Task instructions: Write out the items word for word, from the start of the items through the line with "This screenshot has", including that line.

· · · · ·

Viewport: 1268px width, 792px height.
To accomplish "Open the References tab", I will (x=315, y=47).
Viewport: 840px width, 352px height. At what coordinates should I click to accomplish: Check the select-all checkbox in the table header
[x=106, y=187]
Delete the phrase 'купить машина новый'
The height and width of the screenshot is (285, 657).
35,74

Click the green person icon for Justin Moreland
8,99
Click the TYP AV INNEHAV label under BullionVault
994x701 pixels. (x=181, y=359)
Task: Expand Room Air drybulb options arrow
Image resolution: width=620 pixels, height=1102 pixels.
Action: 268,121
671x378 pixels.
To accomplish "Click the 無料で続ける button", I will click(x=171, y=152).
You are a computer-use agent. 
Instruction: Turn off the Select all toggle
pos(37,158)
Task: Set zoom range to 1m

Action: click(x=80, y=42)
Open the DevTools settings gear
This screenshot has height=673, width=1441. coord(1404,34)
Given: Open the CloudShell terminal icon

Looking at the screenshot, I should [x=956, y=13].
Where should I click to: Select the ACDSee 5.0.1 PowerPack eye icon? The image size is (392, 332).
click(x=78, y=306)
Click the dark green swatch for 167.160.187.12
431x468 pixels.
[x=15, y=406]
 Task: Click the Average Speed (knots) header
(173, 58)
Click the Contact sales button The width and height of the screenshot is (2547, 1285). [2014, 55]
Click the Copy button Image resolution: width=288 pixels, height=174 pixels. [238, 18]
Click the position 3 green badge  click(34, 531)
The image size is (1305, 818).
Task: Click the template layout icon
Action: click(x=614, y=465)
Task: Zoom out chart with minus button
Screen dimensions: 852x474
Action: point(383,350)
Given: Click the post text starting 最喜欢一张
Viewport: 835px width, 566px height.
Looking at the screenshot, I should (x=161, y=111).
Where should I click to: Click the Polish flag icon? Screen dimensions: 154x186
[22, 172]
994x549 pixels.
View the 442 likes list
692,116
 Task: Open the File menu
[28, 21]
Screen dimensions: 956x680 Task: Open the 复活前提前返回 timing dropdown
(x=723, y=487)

· · · · ·

Solved problem:
Viewport: 1268px width, 792px height.
To accomplish "Open the References tab", I will (x=315, y=47).
Viewport: 840px width, 352px height. At what coordinates should I click to accomplish: Check the select-all checkbox in the table header
[x=106, y=187]
Delete the phrase 'купить машина новый'
The height and width of the screenshot is (285, 657).
35,74

Click the green person icon for Justin Moreland
8,99
Click the TYP AV INNEHAV label under BullionVault
994x701 pixels. (x=181, y=359)
Task: Expand Room Air drybulb options arrow
Image resolution: width=620 pixels, height=1102 pixels.
Action: 268,121
671x378 pixels.
To accomplish "Click the 無料で続ける button", I will click(x=171, y=152).
You are a computer-use agent. 
Instruction: Turn off the Select all toggle
pos(37,158)
Task: Set zoom range to 1m

Action: click(x=80, y=42)
Open the DevTools settings gear
This screenshot has height=673, width=1441. coord(1404,34)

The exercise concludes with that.